Data supplied
^^^^^^^^

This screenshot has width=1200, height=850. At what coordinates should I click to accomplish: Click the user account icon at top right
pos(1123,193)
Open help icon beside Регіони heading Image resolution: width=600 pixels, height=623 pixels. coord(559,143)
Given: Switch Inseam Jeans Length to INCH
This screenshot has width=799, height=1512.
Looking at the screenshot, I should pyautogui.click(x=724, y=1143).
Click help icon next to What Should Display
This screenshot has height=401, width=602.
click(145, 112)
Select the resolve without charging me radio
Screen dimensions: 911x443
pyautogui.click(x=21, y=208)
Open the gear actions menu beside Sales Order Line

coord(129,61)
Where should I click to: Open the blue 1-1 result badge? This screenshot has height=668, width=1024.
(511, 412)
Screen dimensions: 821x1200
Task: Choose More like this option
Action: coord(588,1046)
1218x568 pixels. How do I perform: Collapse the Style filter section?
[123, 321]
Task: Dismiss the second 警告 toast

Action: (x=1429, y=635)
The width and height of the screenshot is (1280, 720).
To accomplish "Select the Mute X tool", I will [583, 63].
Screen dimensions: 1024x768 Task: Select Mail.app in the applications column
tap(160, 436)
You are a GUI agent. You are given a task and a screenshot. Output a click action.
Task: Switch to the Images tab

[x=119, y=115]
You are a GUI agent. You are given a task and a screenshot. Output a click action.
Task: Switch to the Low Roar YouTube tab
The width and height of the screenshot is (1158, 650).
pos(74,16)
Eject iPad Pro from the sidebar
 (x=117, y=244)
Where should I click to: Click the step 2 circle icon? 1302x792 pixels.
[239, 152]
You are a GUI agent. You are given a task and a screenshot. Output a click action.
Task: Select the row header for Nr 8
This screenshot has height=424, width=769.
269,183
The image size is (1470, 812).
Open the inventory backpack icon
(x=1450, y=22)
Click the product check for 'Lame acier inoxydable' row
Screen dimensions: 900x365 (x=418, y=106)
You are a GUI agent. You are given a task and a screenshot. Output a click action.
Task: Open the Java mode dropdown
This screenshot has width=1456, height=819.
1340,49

^^^^^^^^

Your task
Echo every one of the rows above back word for word, with no changes.

Response
This screenshot has width=1200, height=850. At what coordinates should I click to accomplish: Click the user account icon at top right
pos(1123,193)
Open help icon beside Регіони heading Image resolution: width=600 pixels, height=623 pixels. coord(559,143)
Given: Switch Inseam Jeans Length to INCH
This screenshot has width=799, height=1512.
Looking at the screenshot, I should pyautogui.click(x=724, y=1143).
Click help icon next to What Should Display
This screenshot has height=401, width=602.
click(145, 112)
Select the resolve without charging me radio
Screen dimensions: 911x443
pyautogui.click(x=21, y=208)
Open the gear actions menu beside Sales Order Line

coord(129,61)
Where should I click to: Open the blue 1-1 result badge? This screenshot has height=668, width=1024.
(511, 412)
Screen dimensions: 821x1200
Task: Choose More like this option
Action: coord(588,1046)
1218x568 pixels. How do I perform: Collapse the Style filter section?
[123, 321]
Task: Dismiss the second 警告 toast

Action: (x=1429, y=635)
The width and height of the screenshot is (1280, 720).
To accomplish "Select the Mute X tool", I will [583, 63].
Screen dimensions: 1024x768 Task: Select Mail.app in the applications column
tap(160, 436)
You are a GUI agent. You are given a task and a screenshot. Output a click action.
Task: Switch to the Images tab

[x=119, y=115]
You are a GUI agent. You are given a task and a screenshot. Output a click action.
Task: Switch to the Low Roar YouTube tab
The width and height of the screenshot is (1158, 650).
pos(74,16)
Eject iPad Pro from the sidebar
 (x=117, y=244)
Where should I click to: Click the step 2 circle icon? 1302x792 pixels.
[239, 152]
You are a GUI agent. You are given a task and a screenshot. Output a click action.
Task: Select the row header for Nr 8
This screenshot has height=424, width=769.
269,183
The image size is (1470, 812).
Open the inventory backpack icon
(x=1450, y=22)
Click the product check for 'Lame acier inoxydable' row
Screen dimensions: 900x365 (x=418, y=106)
You are a GUI agent. You are given a task and a screenshot. Output a click action.
Task: Open the Java mode dropdown
This screenshot has width=1456, height=819.
1340,49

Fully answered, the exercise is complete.